To the unsuspecting onlooker, Gilbert and George appear to be just a couple of elderly gentlemen. Kitted out in threepiece tweed suits, they could pass as two well-dressed grandparents. Nothing strange or remarkable about them, you might think.
Well, not quite. These two genteel fellows have been living their entire lives as an artwork together for the past 50 years, along the way creating some of the most raucous, provocative and shocking art imaginable. And the tweed suits? They wear nothing else. Now, these venerable ‘enfants terribles’ are being honoured with a bumper retrospective at Kunsthalle Zurich, entitled THE GREAT EXHIBITION, 1971 – 2016.

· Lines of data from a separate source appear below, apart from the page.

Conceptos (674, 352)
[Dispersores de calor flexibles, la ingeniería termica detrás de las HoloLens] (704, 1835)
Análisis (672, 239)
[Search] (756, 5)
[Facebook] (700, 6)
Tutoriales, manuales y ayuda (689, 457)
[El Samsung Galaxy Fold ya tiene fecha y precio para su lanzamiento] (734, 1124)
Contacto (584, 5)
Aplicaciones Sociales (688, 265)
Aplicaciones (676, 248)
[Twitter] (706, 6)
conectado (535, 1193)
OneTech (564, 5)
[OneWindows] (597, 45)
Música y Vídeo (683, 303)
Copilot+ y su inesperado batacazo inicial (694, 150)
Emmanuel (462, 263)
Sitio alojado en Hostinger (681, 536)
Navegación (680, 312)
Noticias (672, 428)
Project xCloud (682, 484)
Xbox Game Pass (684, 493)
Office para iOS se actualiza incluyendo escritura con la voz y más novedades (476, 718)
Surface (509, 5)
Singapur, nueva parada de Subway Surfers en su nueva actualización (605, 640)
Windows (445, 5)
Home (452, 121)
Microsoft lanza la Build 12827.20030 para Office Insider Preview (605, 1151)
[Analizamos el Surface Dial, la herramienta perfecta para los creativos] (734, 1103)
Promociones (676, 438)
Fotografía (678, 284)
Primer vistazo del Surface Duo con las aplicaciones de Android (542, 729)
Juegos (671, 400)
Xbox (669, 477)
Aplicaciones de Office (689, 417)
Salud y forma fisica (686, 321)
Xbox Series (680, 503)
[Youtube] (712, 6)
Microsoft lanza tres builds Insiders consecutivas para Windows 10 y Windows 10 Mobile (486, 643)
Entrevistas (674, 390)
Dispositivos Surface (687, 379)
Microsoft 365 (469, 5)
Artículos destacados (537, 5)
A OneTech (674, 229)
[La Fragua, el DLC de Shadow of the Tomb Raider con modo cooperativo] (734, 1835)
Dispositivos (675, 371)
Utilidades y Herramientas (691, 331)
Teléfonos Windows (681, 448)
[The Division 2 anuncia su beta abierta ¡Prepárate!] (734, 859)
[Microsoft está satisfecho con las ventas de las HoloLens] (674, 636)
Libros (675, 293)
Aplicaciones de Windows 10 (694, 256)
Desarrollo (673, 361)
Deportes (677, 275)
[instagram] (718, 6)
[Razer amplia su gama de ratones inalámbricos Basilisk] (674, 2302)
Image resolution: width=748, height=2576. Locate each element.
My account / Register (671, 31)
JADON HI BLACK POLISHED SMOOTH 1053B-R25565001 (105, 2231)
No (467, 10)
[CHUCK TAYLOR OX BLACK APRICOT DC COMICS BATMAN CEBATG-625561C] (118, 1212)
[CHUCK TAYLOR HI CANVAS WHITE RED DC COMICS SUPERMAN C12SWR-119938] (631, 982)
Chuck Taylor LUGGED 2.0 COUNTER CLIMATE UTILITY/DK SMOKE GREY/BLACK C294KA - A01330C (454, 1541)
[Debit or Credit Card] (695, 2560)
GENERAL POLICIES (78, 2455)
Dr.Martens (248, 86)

The title of the exhibition is a small insight into the world of Gilbert and George. They are artists who deliberately challenge the stereotypes of the art world and who thrive on pushing the boundaries of it, too (as well as sometimes taking giant leaps across that boundary and having a party on the other side).
Whilst their artwork is instantly recognisable with its graphic black outline, clashing colours and advertising aesthetic – what they make work about is much more varied. They delve into death, hope, life, fear, sex, money, race and religion. Conscious that these subjects are complex, and occasionally considered taboo, Gilbert and George’s work takes a direct and unflinching approach that can (and often does) shock the viewer.
But you must not simply write them off as mere shock artists (although that might be what they want): Gilbert and George seek to “bring out the bigot from inside the liberal and conversely to bring out the liberal inside the bigot”. They want to open eyes to the world around us, making us see it in all its joyous and disturbing glory. Whilst that might not be what we want, it might well be what we need…
Gilbert and George: THE GREAT EXHIBITION 1971 – 2016 is on view at Kunsthalle Zurich from 22 February to 10 May 2020.